Tell how many lines in the data below hold the string "help"; give nothing but the number.

START GIVEN DATA

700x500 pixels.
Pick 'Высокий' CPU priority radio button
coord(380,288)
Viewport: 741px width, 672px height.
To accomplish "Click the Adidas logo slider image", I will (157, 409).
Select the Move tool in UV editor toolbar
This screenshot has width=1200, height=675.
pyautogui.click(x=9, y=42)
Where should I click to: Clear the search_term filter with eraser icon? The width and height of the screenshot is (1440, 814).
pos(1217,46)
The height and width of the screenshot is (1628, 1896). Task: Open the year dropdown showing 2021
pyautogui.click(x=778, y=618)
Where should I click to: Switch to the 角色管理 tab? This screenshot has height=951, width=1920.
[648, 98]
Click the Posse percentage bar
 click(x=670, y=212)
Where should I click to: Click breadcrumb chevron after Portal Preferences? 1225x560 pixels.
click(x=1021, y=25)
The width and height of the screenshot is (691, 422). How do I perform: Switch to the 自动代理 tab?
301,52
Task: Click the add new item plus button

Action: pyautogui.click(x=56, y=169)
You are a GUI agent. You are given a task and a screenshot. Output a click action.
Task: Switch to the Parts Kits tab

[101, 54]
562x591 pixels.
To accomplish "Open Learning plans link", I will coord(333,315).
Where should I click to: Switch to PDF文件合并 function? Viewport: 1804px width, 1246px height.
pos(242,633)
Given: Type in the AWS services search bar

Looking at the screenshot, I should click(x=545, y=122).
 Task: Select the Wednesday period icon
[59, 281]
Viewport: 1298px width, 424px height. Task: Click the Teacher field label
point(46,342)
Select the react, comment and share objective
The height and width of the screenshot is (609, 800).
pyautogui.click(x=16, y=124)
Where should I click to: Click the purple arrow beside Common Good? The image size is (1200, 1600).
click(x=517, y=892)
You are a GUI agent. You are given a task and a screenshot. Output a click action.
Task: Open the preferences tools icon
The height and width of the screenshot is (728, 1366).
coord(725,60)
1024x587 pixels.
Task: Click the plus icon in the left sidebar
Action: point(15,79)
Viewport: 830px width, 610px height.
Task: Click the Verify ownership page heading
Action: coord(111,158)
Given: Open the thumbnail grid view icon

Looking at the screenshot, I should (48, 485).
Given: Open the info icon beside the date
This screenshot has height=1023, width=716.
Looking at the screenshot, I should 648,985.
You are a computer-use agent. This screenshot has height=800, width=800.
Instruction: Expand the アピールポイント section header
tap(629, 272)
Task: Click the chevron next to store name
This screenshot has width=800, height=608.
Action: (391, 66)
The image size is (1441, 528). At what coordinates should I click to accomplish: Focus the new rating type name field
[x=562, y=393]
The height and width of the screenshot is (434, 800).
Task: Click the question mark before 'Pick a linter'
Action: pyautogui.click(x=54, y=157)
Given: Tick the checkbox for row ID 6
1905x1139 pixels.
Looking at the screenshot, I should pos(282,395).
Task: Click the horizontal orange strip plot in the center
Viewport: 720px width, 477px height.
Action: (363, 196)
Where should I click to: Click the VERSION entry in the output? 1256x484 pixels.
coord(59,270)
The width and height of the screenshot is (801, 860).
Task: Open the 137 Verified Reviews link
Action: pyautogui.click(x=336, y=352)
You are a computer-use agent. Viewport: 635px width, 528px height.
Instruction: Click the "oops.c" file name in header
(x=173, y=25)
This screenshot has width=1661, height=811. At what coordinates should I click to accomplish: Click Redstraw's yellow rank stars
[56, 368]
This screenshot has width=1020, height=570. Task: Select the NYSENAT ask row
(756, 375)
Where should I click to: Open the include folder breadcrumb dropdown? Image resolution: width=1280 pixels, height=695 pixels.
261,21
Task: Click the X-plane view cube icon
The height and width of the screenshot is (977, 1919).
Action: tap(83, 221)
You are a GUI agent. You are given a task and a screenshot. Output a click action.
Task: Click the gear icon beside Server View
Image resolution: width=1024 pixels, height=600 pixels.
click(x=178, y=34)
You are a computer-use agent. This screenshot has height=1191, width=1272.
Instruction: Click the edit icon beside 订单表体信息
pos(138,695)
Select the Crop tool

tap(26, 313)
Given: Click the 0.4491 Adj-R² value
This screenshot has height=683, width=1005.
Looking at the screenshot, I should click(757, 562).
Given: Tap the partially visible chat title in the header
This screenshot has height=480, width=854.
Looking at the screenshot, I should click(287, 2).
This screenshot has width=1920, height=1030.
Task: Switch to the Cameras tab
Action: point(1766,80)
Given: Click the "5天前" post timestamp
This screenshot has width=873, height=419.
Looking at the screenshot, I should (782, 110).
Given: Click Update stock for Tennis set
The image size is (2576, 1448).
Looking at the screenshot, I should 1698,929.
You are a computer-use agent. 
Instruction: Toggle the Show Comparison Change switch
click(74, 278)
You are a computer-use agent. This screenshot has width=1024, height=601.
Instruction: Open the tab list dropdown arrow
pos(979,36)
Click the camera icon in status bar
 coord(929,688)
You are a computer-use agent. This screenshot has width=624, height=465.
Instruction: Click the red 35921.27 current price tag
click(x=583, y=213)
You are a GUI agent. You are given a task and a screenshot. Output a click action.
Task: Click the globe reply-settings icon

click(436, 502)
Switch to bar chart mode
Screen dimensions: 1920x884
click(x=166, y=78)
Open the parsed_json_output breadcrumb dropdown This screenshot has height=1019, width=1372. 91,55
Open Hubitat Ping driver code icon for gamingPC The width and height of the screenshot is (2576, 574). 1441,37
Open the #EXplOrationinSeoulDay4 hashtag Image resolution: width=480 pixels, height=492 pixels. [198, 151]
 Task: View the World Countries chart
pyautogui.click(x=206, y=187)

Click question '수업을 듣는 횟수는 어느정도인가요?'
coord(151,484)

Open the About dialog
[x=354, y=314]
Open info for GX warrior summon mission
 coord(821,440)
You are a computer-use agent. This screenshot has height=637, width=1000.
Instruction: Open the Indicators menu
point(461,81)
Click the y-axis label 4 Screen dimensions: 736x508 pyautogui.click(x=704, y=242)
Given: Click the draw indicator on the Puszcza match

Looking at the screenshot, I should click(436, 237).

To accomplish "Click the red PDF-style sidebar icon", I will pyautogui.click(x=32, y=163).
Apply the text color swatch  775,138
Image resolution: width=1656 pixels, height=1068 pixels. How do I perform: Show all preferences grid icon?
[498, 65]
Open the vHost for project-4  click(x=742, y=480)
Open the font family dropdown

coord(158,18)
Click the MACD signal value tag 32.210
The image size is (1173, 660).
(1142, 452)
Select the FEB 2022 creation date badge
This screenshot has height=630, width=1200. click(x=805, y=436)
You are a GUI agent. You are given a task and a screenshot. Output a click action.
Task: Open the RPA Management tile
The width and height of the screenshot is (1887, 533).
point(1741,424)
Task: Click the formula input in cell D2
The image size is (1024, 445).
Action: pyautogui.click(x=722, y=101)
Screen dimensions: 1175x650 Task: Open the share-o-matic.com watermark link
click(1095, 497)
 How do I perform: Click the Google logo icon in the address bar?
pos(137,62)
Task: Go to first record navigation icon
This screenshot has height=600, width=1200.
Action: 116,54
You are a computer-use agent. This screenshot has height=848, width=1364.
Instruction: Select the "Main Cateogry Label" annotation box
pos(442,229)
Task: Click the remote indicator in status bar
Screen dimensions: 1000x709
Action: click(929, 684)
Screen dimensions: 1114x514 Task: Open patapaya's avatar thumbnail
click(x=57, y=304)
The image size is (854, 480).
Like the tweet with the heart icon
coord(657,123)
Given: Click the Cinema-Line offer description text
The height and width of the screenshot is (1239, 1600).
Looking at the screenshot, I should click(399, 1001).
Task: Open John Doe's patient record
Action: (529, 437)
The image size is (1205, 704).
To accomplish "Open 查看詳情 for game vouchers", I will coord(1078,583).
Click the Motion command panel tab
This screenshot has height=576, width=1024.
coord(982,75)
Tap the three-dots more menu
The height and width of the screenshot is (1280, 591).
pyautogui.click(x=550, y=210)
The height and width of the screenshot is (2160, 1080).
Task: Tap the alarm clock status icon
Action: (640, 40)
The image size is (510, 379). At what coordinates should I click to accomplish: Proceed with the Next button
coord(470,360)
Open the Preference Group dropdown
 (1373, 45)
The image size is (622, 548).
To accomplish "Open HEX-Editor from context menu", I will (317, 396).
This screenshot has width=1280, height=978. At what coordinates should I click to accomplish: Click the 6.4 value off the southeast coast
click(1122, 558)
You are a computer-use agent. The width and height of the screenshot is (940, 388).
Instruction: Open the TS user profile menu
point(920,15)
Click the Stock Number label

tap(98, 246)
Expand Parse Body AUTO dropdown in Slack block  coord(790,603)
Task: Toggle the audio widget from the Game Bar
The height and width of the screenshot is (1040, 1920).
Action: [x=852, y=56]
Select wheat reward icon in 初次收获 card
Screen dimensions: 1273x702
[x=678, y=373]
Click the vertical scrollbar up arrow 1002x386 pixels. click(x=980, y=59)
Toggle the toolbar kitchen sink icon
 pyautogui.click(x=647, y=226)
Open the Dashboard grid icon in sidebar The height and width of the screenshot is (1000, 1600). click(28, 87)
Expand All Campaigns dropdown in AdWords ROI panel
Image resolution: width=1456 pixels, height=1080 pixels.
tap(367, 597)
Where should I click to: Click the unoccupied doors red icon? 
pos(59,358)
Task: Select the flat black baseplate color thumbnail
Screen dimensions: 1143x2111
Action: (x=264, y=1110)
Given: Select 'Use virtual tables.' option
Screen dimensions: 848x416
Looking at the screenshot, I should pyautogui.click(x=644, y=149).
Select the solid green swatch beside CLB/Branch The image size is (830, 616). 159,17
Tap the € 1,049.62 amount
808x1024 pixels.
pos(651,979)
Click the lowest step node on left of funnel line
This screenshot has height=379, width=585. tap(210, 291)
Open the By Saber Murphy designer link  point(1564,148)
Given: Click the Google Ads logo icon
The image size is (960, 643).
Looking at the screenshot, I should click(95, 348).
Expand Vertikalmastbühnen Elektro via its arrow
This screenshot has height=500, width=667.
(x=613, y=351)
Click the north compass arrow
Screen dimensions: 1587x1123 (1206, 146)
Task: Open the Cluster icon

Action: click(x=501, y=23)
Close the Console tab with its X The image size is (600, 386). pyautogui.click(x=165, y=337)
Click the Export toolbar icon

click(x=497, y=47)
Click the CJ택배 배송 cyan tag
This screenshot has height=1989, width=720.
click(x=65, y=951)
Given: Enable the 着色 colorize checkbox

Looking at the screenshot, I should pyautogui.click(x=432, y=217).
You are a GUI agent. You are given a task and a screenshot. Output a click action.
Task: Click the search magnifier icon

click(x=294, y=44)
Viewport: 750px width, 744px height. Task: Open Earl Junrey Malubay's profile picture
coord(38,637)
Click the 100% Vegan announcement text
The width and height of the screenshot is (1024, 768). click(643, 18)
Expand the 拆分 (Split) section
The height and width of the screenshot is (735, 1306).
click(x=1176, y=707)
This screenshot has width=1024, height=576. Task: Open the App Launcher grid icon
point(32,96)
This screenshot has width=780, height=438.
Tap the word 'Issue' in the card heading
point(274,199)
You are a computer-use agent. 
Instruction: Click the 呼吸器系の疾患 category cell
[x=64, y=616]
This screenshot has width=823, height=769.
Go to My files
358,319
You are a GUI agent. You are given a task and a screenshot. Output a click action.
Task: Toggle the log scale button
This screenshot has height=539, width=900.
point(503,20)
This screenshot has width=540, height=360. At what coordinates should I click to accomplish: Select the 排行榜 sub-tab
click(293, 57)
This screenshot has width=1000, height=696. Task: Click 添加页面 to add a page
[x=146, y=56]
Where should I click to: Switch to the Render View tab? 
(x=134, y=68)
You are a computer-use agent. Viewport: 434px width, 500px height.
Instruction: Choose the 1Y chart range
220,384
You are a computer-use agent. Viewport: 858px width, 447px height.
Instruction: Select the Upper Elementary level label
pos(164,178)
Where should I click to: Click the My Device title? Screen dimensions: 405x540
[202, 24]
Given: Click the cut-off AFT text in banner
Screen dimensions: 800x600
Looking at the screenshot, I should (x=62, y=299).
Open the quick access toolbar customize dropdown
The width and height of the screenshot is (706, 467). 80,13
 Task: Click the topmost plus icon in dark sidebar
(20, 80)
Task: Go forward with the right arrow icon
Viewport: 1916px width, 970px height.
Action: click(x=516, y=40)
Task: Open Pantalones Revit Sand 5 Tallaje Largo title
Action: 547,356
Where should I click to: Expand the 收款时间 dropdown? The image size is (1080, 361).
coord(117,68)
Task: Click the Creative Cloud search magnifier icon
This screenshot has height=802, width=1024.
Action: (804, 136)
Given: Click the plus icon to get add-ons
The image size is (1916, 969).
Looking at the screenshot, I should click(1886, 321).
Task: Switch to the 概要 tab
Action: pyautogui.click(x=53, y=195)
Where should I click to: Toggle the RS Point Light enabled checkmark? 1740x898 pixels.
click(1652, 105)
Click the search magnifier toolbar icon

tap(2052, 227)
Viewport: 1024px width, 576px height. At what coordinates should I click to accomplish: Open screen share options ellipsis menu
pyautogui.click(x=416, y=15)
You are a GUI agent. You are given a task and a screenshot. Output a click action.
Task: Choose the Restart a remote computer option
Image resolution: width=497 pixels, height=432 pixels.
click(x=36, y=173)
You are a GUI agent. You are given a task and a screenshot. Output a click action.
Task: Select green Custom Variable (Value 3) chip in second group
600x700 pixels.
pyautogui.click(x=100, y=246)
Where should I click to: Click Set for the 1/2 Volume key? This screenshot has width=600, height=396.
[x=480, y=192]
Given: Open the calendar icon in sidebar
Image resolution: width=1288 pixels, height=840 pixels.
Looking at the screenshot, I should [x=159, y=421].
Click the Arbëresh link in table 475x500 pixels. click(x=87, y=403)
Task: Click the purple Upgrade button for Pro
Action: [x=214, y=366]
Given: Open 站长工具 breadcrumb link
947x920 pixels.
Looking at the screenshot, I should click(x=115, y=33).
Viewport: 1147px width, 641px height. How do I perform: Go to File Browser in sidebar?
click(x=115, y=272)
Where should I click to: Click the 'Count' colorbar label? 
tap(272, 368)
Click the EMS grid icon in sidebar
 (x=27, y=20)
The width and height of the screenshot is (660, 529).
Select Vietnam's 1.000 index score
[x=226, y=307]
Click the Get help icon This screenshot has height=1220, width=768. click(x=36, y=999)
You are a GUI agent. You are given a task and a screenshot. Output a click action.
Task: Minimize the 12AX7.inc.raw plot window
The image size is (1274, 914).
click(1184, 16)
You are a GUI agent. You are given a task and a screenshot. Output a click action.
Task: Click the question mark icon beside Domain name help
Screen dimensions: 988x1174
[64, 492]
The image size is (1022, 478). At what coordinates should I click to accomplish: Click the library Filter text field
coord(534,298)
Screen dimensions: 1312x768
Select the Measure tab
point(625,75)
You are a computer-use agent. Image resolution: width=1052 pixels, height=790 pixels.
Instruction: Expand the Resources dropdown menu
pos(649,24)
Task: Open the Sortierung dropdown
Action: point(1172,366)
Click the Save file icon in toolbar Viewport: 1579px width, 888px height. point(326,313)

END GIVEN DATA

TASK OUTPUT => 2